*** Records for this task Section Begins ***
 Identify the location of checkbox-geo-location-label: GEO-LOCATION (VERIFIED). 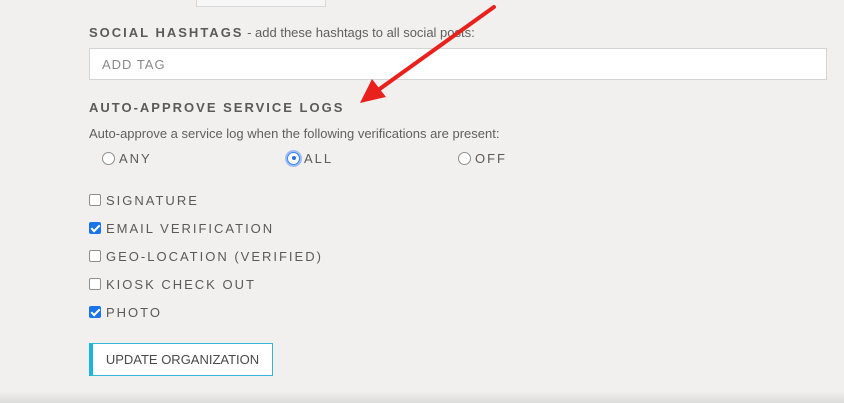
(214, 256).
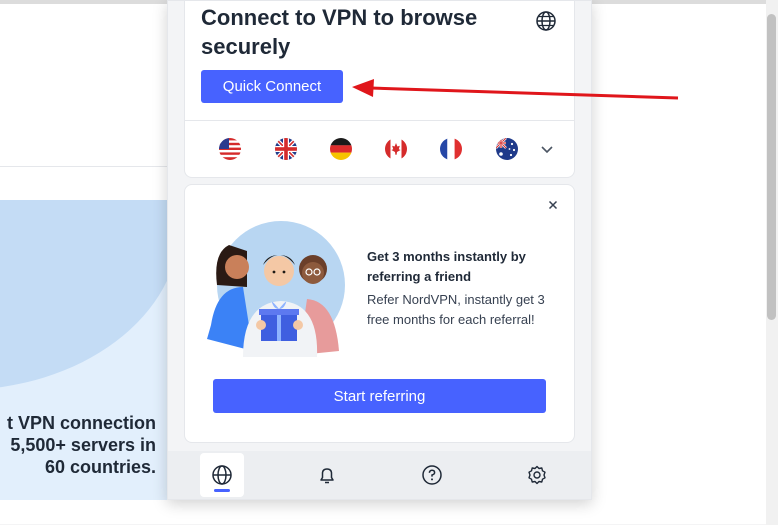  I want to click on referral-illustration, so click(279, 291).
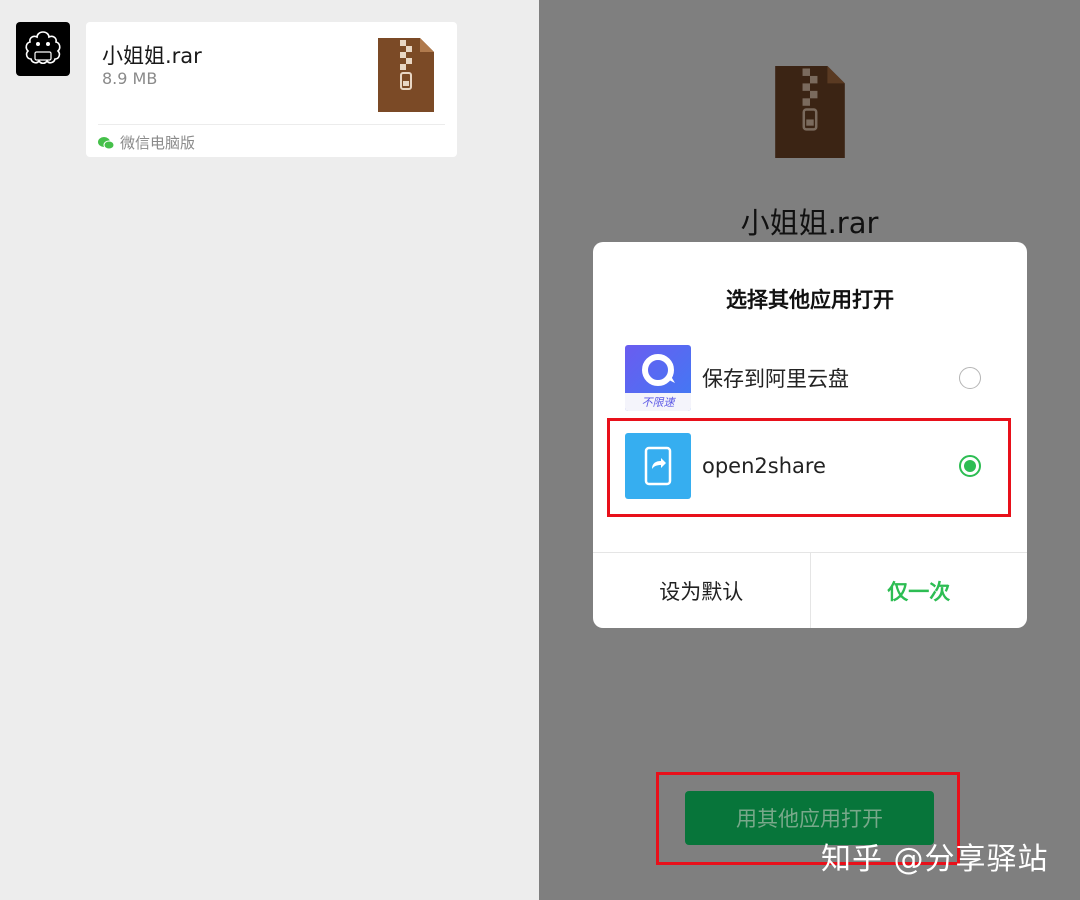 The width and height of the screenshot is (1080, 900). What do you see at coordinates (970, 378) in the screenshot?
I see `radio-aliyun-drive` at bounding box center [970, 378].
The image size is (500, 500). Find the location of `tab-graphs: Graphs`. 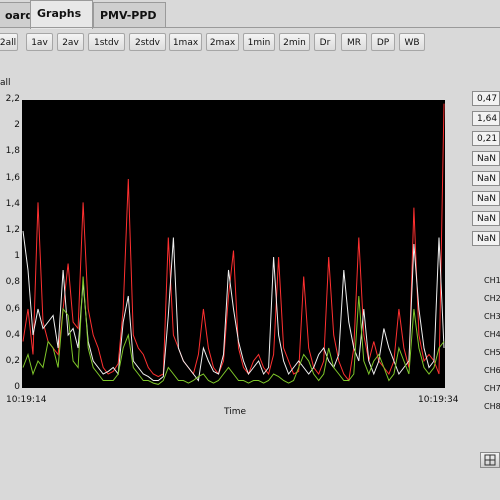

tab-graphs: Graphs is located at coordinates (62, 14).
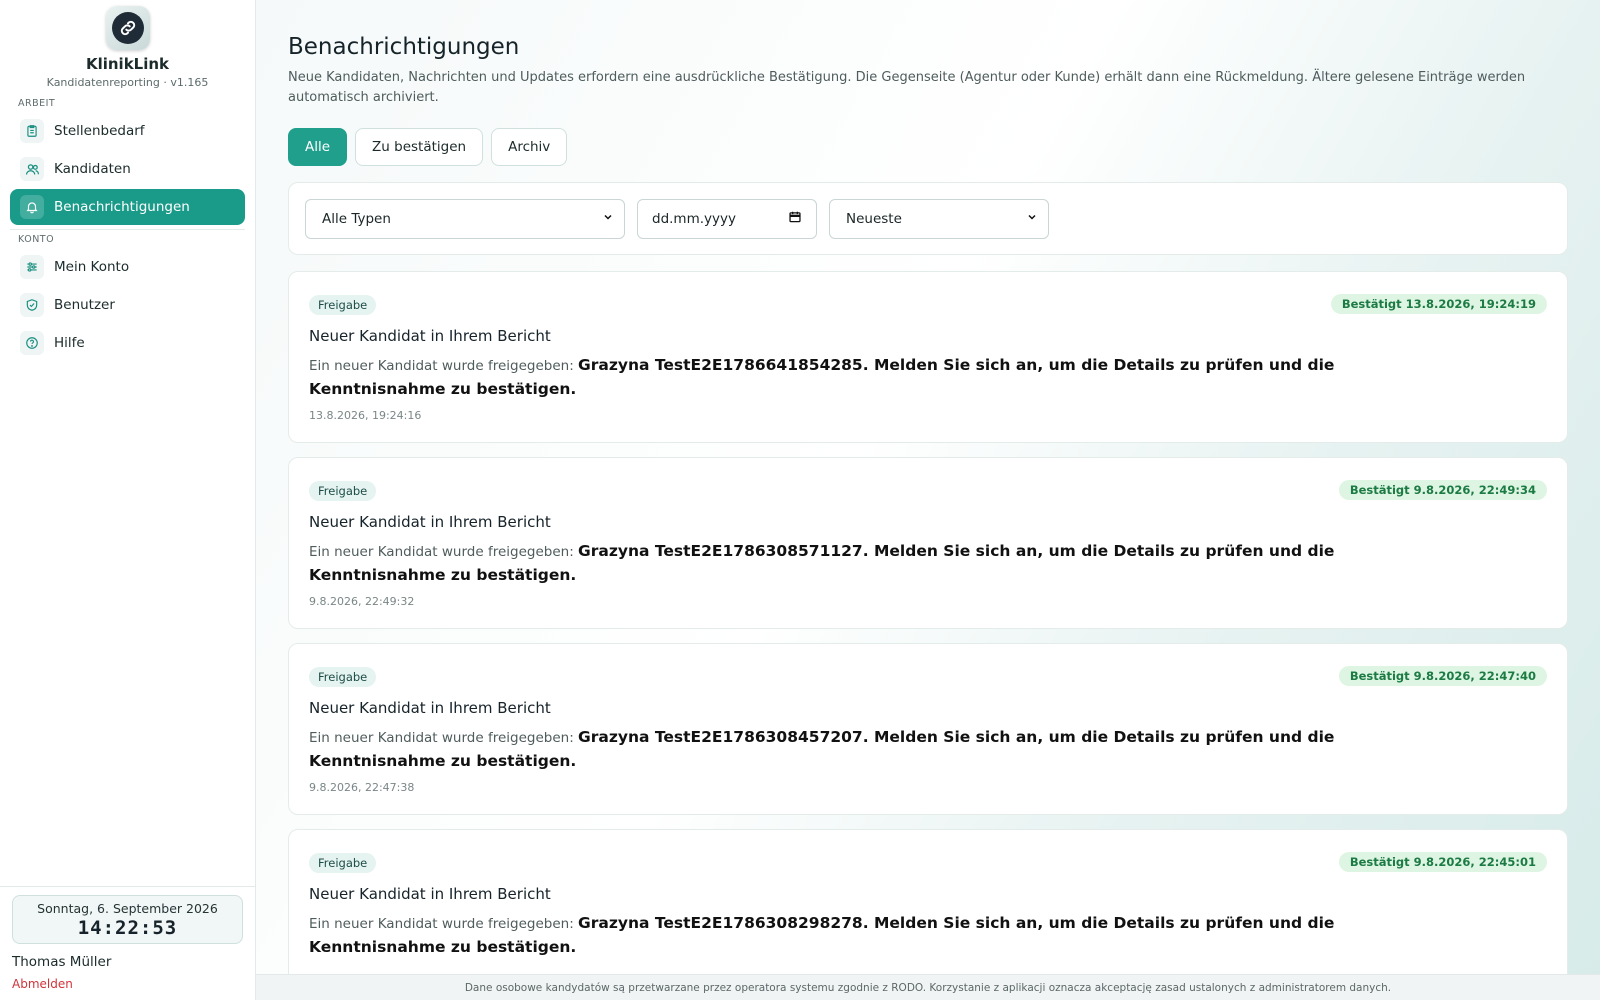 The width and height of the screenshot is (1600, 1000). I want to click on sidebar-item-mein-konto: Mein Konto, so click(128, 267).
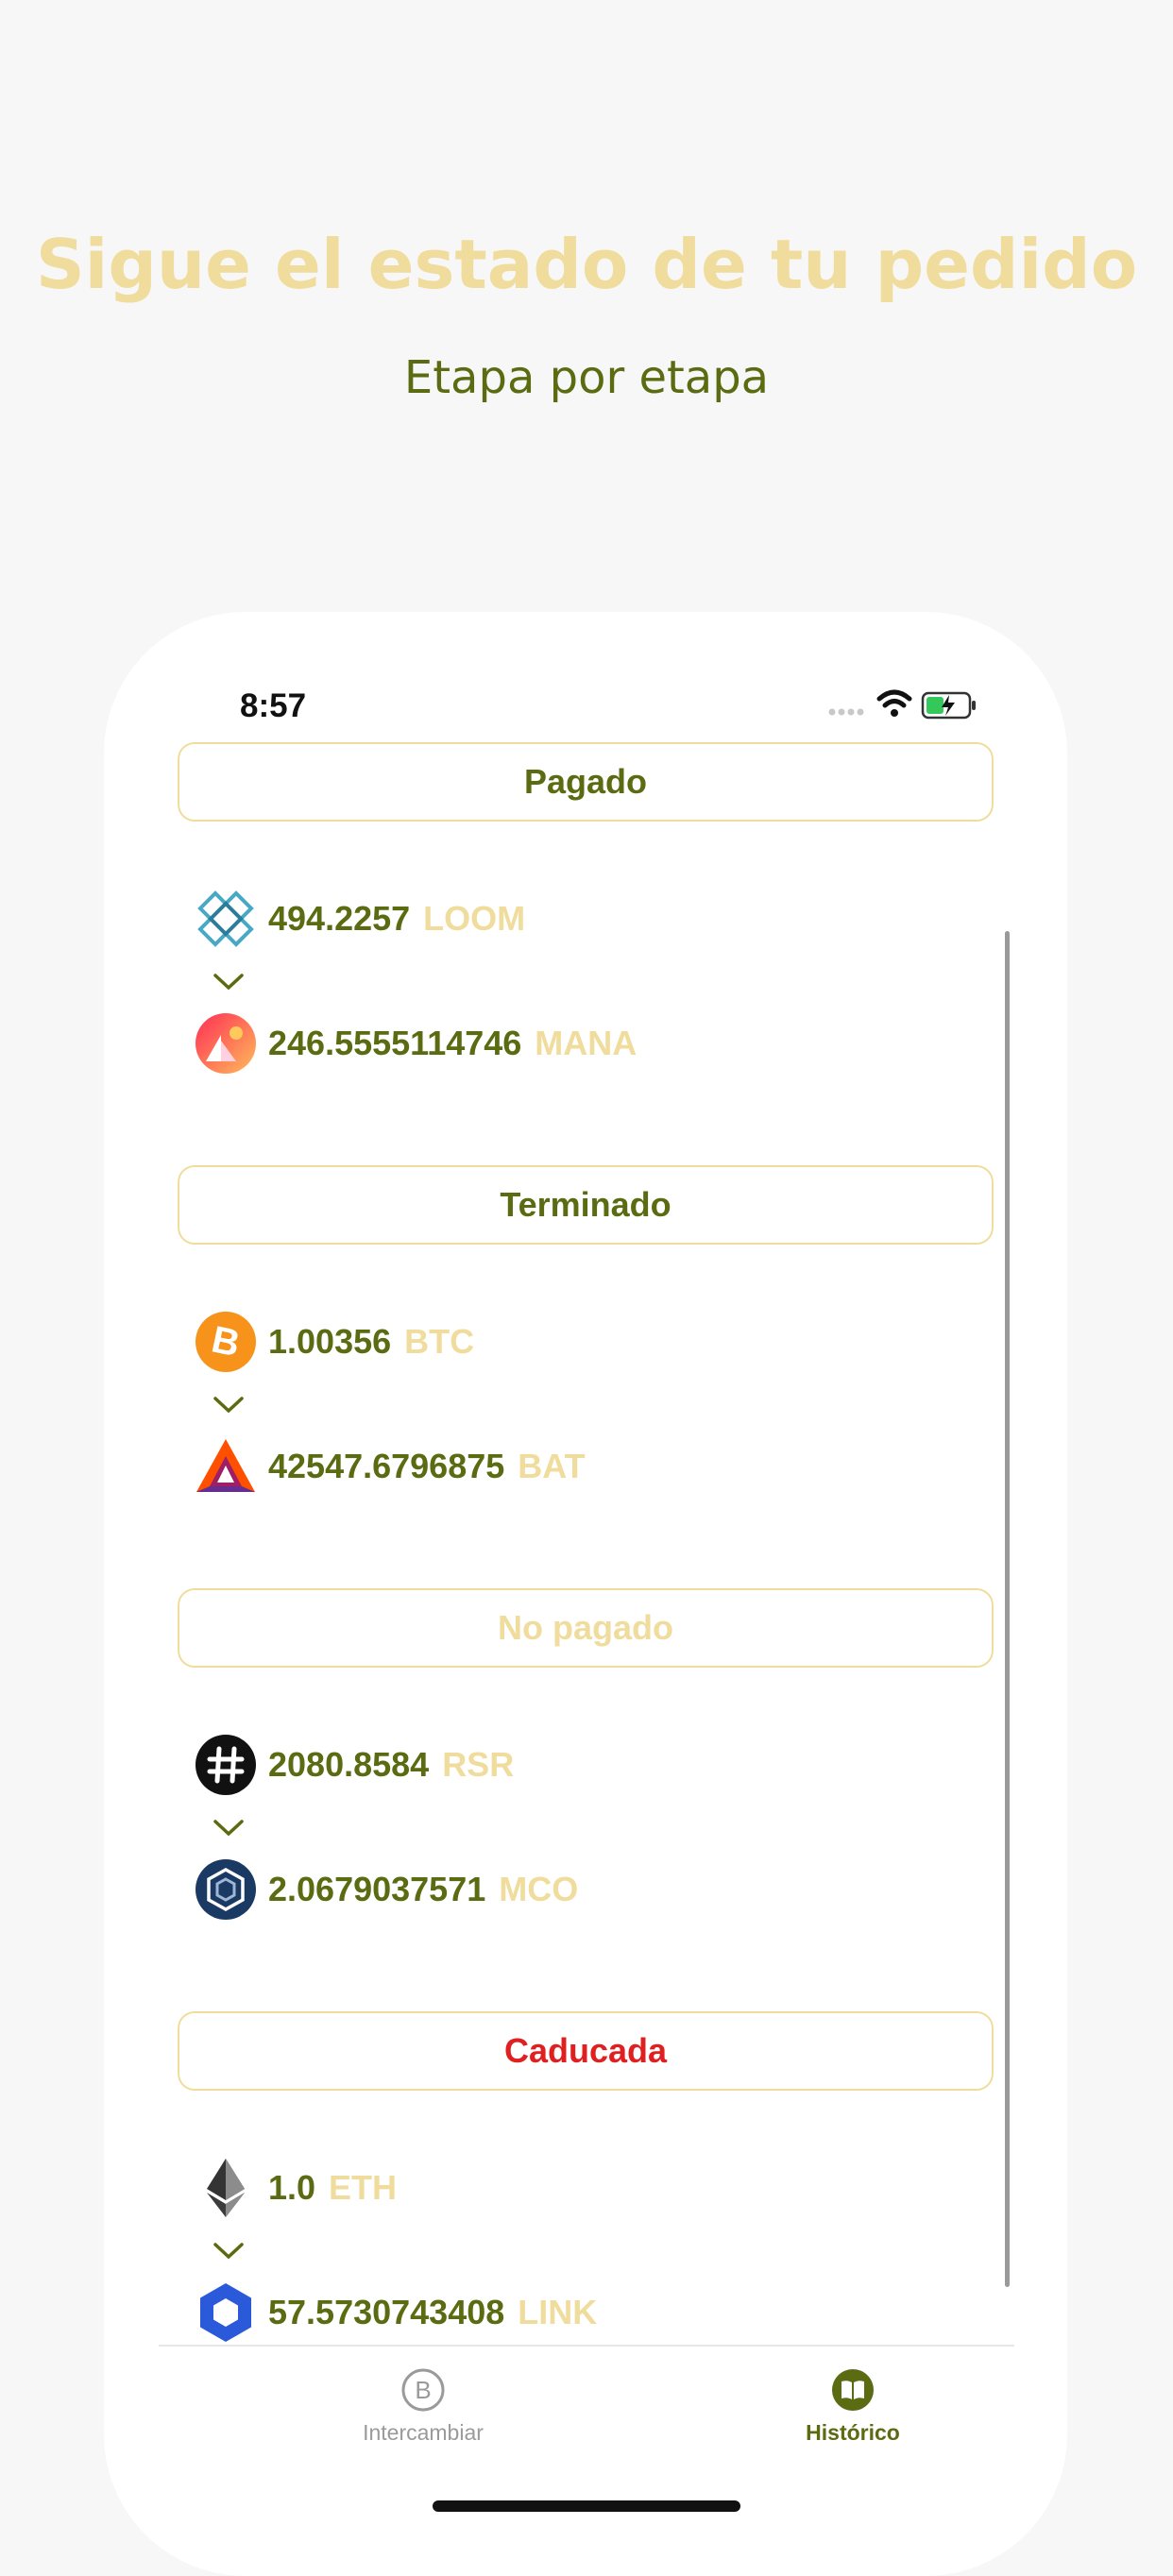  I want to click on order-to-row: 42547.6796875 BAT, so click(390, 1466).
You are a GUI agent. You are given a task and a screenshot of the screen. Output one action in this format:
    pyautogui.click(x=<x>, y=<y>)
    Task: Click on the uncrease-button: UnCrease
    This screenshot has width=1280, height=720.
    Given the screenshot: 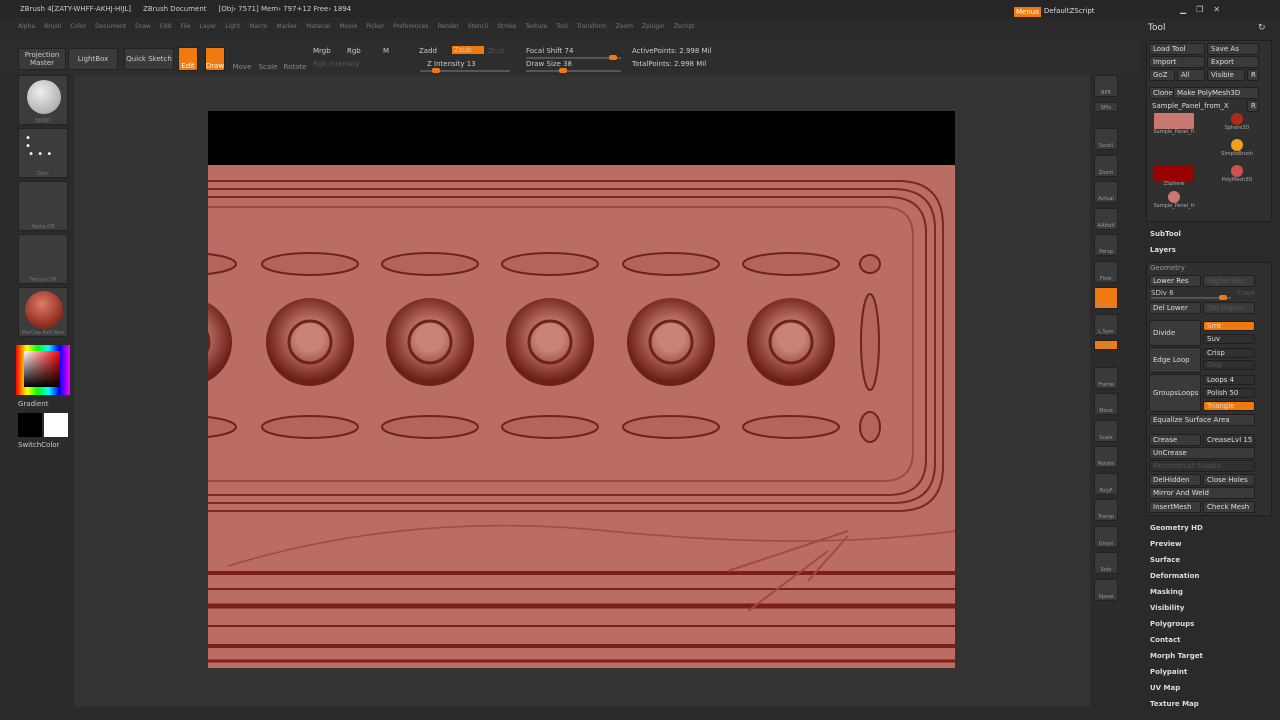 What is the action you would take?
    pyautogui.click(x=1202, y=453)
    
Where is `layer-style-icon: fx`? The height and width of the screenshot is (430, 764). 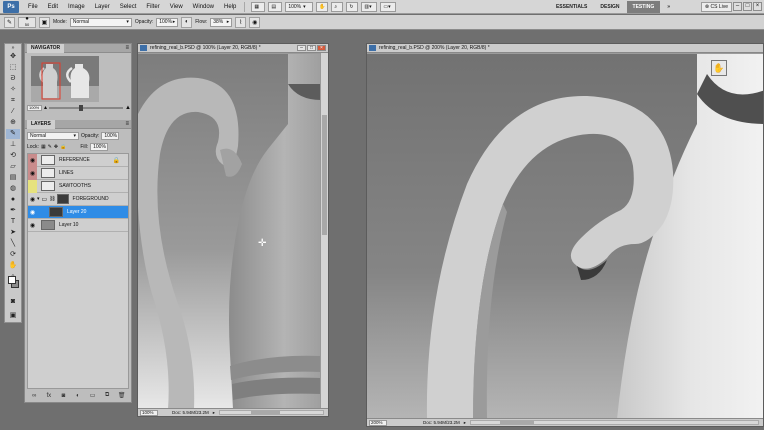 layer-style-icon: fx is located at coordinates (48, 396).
*** Records for this task Section Ends ***
Task instructions
Reproduce the lines from the very first one through the line that contains "I want to click on referral-illustration, so", both included, and leave the pictures out of your answer.

Response to this exercise
 Identify the location of checkbox-geo-location-label: GEO-LOCATION (VERIFIED). 
(214, 256).
  I want to click on referral-illustration, so click(279, 291).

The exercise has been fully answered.